* **What you are asked to do**
Collect every line of the items below that contains the word "using". Case counts.

* **Information supplied**
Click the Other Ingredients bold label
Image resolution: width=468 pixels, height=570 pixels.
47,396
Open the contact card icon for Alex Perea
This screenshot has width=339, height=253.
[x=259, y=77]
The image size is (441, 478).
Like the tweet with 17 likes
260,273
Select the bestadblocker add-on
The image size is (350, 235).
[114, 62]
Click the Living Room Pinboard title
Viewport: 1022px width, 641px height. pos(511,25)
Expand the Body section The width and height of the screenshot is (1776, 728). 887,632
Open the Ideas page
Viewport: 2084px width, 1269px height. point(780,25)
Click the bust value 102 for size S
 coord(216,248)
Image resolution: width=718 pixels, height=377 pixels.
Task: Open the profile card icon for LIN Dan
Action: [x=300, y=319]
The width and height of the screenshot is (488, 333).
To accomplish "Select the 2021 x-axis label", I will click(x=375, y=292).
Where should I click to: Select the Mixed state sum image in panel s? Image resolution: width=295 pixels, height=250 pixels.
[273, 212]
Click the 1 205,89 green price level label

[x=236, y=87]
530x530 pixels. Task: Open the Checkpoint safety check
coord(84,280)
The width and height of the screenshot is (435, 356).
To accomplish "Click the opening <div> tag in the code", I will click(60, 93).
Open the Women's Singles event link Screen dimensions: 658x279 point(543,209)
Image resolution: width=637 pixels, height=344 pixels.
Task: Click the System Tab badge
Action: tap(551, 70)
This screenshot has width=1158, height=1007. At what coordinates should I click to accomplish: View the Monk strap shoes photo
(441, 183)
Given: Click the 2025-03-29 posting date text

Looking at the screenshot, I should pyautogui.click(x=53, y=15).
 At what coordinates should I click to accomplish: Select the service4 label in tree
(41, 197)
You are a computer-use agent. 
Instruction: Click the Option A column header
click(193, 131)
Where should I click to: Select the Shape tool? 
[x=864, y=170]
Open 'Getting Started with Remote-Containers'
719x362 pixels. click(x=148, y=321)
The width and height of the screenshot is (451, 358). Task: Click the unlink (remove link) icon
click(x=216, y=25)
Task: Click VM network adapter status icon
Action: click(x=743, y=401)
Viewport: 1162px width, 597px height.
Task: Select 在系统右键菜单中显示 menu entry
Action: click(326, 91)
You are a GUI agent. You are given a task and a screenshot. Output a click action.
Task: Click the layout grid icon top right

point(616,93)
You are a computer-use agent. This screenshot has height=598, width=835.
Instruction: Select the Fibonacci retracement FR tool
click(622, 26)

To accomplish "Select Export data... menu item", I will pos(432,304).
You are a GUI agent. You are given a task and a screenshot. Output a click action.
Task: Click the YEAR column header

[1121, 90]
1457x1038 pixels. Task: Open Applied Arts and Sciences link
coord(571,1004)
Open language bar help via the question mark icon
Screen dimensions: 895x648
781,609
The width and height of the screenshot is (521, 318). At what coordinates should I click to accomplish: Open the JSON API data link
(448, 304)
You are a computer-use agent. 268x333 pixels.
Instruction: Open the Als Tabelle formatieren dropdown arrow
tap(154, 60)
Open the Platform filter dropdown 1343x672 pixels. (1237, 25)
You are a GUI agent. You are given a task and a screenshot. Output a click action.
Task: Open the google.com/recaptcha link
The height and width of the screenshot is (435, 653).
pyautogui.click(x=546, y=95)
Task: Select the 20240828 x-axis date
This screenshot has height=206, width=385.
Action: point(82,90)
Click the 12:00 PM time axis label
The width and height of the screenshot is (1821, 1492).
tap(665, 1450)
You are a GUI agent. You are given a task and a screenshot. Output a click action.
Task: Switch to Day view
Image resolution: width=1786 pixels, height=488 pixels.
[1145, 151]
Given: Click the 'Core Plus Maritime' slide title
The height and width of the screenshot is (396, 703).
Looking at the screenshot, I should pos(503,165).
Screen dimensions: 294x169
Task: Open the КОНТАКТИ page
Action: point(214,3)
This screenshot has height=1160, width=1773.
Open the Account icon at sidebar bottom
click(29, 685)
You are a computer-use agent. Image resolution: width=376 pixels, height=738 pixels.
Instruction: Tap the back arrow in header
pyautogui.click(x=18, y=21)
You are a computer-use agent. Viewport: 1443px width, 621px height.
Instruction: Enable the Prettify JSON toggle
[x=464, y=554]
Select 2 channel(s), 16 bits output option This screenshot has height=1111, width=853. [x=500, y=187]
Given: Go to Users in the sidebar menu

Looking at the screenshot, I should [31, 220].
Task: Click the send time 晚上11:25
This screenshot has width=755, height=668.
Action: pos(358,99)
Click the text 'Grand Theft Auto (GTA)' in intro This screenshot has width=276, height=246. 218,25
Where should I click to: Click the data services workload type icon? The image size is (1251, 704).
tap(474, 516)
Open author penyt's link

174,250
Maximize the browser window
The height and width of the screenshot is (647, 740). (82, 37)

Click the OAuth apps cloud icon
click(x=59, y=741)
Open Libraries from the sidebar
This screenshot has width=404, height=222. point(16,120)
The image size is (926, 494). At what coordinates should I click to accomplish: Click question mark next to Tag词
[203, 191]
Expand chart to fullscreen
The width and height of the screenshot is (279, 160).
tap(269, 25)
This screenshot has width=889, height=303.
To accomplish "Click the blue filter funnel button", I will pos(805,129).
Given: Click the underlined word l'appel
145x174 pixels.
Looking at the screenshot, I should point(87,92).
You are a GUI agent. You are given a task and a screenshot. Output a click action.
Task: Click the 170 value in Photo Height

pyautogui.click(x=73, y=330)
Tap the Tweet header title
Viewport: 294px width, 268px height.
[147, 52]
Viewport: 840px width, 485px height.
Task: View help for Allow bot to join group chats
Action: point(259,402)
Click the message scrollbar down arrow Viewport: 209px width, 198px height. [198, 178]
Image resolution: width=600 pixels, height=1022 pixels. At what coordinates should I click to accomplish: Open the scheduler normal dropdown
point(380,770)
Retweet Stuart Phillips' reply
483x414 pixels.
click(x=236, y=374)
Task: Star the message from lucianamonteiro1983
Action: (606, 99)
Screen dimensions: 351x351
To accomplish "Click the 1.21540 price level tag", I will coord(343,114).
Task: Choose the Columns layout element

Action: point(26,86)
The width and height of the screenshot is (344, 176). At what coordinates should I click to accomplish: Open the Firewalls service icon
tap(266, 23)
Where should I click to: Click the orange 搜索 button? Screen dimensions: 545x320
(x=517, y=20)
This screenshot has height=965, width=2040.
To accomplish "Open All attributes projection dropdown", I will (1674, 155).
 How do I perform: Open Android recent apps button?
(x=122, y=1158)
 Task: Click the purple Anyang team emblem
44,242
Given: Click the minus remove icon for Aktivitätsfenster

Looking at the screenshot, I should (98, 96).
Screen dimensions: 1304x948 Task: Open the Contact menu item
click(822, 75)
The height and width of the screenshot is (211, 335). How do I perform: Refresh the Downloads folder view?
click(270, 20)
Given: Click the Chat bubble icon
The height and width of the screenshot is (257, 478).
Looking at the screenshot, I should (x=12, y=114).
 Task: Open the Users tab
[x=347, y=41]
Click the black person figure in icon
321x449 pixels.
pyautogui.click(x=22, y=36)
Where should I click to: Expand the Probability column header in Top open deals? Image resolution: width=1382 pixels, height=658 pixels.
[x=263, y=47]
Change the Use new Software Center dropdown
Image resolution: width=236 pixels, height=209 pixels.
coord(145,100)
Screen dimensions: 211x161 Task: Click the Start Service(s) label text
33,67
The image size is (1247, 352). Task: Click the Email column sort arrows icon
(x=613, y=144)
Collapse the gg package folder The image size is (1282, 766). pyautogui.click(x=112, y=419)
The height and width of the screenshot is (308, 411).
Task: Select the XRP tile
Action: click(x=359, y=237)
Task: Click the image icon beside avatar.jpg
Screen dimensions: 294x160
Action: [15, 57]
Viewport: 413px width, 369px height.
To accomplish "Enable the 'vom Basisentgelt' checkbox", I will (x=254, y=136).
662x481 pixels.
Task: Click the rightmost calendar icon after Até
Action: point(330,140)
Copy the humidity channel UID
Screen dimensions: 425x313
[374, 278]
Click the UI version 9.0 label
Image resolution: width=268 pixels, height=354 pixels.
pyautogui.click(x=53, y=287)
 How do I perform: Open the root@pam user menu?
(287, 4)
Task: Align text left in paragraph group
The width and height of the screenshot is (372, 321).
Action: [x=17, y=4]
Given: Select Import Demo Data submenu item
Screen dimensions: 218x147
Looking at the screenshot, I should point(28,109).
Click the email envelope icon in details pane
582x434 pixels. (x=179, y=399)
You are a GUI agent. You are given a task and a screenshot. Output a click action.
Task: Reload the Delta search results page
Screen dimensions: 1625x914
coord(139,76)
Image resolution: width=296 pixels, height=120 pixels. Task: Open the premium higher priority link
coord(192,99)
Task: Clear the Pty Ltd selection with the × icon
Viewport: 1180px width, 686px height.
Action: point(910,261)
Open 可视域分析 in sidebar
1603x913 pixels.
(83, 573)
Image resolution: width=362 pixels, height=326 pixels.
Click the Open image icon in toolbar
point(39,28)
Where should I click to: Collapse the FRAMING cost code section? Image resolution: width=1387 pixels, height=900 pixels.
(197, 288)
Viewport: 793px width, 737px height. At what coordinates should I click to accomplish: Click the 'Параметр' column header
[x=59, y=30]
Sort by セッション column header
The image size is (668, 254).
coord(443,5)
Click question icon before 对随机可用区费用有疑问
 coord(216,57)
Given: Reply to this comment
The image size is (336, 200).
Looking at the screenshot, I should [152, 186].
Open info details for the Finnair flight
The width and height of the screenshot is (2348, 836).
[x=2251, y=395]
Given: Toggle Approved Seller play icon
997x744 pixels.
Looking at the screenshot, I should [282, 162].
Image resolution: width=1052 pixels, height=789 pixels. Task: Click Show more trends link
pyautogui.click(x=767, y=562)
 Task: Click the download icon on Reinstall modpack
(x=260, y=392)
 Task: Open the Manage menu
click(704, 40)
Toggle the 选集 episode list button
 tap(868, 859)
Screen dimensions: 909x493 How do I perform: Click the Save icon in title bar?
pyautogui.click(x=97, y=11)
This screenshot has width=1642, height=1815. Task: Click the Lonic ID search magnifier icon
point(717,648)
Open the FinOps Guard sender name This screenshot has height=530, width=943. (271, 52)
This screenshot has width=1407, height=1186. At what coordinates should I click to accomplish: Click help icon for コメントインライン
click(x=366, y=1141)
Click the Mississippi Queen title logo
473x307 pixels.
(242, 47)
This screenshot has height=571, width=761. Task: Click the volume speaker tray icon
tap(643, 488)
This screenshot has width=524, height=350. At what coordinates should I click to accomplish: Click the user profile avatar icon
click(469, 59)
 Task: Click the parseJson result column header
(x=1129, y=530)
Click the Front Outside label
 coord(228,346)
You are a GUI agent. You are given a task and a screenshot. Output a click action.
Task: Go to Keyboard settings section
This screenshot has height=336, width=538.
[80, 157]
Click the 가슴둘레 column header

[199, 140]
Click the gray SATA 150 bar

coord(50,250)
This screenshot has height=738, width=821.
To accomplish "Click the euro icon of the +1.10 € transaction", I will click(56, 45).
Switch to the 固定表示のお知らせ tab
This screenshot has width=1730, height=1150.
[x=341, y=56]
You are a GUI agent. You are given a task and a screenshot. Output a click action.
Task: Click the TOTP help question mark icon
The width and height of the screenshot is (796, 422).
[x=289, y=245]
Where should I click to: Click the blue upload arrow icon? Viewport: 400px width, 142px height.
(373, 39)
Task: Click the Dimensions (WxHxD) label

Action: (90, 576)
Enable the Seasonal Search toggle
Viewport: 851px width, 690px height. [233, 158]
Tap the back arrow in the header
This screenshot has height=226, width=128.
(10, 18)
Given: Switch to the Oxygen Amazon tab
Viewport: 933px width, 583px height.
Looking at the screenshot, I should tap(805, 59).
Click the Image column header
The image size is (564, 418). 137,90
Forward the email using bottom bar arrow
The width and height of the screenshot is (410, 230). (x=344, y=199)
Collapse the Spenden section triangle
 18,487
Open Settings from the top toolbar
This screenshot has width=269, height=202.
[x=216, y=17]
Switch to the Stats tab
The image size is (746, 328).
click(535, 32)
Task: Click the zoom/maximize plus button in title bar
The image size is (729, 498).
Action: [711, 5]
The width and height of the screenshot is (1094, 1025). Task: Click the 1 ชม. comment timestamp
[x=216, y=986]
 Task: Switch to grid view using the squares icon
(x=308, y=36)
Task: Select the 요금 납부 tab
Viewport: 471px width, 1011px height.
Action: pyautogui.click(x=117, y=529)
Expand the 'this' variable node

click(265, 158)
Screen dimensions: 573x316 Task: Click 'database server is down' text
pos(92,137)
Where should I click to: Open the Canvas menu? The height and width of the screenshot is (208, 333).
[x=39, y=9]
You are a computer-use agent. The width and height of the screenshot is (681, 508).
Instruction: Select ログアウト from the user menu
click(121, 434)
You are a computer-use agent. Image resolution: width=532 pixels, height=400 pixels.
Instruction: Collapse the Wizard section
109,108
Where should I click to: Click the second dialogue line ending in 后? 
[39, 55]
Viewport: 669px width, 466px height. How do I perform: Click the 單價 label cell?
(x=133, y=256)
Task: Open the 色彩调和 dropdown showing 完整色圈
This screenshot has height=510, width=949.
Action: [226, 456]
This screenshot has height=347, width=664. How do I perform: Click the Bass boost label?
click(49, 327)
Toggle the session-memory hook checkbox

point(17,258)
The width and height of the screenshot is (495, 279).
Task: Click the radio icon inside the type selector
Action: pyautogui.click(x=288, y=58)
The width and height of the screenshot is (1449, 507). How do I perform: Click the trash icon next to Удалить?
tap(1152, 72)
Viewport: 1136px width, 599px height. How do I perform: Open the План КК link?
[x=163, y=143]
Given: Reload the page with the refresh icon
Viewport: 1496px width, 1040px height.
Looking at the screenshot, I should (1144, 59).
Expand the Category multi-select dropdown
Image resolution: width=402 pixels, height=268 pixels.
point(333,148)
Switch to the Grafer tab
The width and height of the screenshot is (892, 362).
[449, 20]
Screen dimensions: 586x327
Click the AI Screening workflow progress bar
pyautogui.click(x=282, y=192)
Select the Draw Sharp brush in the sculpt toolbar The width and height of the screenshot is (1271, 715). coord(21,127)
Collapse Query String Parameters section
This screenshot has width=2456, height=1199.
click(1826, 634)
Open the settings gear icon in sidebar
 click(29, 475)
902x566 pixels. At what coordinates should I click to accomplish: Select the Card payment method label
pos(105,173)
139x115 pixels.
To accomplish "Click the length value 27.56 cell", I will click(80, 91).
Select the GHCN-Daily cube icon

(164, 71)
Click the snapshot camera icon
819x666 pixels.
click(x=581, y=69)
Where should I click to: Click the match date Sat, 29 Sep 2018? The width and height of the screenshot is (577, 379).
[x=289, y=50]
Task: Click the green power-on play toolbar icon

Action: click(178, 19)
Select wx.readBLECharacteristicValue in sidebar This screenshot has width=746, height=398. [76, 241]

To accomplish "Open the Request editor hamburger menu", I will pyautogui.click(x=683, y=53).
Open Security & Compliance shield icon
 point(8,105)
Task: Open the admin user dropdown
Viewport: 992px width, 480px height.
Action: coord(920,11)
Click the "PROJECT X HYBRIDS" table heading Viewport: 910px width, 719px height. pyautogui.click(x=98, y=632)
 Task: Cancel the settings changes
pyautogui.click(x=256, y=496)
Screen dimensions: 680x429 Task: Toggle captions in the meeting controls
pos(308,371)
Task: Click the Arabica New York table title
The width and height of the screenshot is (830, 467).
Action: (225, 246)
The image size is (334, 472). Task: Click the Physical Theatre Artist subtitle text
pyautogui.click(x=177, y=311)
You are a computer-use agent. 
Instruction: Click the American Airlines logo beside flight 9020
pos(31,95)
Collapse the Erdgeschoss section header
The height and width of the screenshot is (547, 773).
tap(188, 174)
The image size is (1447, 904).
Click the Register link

* **Right answer**
Forward the email using bottom bar arrow
 Task: Switch to grid view using the squares icon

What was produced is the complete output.